*** Opening of Records for this task ***
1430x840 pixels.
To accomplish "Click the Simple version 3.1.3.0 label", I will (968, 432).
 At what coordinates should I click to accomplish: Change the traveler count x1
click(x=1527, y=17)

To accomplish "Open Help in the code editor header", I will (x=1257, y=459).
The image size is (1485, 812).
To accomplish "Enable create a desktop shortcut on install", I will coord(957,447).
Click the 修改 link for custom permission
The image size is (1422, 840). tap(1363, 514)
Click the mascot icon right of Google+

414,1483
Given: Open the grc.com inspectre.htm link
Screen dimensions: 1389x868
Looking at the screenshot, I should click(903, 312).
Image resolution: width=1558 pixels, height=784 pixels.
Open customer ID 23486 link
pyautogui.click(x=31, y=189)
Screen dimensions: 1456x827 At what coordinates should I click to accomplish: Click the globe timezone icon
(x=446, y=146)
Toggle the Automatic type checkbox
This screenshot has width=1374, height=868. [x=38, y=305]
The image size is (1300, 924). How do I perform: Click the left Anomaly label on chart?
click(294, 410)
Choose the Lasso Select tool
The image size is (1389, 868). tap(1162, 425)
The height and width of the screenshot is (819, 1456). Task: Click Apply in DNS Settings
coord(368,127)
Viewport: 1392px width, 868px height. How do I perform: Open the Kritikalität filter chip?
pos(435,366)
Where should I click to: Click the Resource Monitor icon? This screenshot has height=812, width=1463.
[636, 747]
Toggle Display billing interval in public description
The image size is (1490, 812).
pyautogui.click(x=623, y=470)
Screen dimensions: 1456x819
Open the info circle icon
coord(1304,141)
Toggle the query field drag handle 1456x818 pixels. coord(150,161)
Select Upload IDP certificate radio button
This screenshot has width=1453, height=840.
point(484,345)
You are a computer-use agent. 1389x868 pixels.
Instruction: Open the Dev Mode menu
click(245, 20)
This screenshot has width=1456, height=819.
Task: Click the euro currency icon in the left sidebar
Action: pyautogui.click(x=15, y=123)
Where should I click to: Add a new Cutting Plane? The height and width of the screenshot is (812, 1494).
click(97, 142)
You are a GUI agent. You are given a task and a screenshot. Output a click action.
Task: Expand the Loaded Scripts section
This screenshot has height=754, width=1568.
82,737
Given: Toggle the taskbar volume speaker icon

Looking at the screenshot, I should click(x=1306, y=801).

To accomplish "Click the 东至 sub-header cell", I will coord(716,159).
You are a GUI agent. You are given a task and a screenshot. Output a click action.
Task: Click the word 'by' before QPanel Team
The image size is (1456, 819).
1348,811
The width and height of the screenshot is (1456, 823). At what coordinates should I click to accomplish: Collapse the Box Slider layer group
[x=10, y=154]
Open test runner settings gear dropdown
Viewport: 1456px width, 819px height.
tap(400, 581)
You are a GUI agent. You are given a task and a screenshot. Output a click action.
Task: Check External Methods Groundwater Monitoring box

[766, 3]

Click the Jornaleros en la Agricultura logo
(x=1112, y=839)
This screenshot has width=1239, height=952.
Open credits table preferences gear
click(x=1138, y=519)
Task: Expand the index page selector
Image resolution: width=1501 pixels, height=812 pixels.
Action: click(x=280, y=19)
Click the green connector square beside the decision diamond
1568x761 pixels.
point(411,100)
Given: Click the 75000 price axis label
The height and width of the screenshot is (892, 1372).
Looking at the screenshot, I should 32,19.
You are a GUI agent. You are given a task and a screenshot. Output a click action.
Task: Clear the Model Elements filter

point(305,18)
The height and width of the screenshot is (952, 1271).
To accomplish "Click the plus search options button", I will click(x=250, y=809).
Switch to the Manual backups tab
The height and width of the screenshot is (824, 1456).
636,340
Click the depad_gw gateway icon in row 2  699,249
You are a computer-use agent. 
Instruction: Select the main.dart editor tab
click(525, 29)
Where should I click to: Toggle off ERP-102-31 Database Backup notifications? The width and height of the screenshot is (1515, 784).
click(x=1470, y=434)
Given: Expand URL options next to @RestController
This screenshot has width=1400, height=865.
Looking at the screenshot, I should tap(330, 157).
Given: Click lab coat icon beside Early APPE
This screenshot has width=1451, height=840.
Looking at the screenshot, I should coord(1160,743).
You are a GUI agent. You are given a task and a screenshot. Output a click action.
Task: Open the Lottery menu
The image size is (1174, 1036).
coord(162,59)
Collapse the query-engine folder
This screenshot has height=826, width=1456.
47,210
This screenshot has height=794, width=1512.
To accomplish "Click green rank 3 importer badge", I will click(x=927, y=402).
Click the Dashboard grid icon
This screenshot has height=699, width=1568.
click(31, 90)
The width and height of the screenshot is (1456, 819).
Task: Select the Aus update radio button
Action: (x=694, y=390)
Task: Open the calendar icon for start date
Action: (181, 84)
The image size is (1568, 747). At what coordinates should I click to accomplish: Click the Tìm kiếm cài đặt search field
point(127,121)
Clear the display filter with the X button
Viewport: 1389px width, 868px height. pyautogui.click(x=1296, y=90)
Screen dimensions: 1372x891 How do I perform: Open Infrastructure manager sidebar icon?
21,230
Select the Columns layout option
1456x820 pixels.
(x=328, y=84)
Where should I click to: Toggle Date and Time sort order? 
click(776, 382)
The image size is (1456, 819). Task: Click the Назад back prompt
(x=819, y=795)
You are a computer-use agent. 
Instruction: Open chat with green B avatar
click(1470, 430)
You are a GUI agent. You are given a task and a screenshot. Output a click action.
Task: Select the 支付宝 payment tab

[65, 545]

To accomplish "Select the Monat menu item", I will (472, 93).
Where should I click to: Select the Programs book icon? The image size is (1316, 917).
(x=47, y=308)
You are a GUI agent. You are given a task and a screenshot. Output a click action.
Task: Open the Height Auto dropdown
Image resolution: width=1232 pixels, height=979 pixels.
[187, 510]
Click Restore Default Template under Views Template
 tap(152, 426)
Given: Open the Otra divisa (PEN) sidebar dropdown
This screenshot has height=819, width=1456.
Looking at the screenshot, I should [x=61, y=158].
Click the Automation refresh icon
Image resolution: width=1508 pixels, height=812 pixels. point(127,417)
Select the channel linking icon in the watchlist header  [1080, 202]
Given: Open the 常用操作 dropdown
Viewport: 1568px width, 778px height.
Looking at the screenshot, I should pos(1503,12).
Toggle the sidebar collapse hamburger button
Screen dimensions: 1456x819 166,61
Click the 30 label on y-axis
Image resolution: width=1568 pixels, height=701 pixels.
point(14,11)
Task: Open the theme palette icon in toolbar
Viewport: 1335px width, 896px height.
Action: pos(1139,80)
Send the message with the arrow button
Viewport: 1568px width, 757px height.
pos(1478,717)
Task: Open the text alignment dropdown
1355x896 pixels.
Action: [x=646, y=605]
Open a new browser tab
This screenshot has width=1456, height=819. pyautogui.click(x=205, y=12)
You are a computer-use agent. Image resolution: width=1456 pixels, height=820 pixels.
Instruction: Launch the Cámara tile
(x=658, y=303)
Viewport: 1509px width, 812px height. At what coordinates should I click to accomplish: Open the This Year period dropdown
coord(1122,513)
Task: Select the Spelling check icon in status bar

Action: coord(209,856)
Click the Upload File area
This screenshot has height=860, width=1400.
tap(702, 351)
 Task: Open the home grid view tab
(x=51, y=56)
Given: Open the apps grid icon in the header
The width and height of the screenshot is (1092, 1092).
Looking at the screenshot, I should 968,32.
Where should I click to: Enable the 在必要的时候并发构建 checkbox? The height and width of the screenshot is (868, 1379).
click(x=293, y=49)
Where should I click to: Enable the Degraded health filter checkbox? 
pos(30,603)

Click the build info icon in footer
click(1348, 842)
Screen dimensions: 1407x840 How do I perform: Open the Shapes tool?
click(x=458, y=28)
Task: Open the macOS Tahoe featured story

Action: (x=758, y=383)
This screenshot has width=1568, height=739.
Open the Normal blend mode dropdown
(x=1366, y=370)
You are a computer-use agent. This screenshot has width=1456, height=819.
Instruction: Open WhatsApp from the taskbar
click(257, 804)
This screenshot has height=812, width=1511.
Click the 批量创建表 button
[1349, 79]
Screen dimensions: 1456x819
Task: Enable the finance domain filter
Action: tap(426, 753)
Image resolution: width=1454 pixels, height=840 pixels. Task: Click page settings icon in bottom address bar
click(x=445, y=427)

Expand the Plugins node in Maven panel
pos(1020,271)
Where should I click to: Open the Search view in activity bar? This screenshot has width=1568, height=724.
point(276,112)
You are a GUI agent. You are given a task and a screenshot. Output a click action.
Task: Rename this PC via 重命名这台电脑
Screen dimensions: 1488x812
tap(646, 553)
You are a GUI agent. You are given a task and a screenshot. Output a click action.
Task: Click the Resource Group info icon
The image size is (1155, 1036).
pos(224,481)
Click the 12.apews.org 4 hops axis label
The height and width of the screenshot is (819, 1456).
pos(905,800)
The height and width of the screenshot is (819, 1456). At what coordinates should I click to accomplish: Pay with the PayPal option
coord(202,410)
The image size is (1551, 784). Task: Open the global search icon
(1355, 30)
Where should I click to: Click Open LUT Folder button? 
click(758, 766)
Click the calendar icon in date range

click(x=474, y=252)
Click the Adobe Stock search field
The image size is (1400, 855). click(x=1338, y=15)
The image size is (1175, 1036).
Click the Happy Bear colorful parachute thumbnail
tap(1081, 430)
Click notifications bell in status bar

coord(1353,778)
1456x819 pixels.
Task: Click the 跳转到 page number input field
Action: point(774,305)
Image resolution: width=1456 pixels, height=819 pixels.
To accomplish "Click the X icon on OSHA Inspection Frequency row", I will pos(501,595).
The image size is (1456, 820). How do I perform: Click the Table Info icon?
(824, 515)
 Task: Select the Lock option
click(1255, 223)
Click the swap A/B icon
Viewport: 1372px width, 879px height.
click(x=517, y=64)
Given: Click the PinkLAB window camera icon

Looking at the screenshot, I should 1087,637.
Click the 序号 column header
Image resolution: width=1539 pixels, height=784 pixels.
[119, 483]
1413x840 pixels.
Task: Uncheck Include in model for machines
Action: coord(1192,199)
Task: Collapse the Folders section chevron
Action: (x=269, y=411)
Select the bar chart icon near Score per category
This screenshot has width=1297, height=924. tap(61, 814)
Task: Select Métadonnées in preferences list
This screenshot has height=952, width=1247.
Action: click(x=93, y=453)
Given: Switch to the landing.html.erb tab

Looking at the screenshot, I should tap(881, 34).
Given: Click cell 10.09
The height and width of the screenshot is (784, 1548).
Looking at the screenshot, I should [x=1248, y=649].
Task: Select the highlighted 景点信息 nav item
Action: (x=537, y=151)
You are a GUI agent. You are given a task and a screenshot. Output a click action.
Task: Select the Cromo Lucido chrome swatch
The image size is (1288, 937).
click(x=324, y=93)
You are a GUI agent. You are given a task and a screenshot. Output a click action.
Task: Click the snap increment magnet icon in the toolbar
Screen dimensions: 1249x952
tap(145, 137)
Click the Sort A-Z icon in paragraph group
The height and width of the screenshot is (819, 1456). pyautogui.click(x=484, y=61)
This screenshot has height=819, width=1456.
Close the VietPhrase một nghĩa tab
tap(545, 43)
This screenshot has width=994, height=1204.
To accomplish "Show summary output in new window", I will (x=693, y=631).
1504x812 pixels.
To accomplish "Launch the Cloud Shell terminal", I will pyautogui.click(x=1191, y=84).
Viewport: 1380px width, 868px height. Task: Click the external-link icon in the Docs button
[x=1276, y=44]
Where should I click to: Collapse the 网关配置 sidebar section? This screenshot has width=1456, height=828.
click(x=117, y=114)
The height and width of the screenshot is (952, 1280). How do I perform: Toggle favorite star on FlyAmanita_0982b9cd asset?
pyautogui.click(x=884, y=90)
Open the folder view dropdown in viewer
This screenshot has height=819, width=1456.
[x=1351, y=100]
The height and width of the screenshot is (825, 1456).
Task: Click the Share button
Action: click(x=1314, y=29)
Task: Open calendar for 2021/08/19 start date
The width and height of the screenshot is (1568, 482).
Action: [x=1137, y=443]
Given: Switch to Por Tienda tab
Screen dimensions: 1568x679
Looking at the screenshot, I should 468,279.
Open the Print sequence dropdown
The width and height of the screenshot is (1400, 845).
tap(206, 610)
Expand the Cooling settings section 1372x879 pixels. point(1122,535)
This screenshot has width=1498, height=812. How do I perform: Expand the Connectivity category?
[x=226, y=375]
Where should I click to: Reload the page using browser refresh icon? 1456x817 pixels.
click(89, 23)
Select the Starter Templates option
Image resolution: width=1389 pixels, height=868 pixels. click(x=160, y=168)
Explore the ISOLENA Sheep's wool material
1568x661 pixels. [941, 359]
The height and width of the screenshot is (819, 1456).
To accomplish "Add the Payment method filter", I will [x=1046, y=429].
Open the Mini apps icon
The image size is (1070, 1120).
*** Close of Records for this task ***
Goal of the exercise: Check every line of the entries for the string "cell". Give only the number of lines that hold it.

Exercise result: 2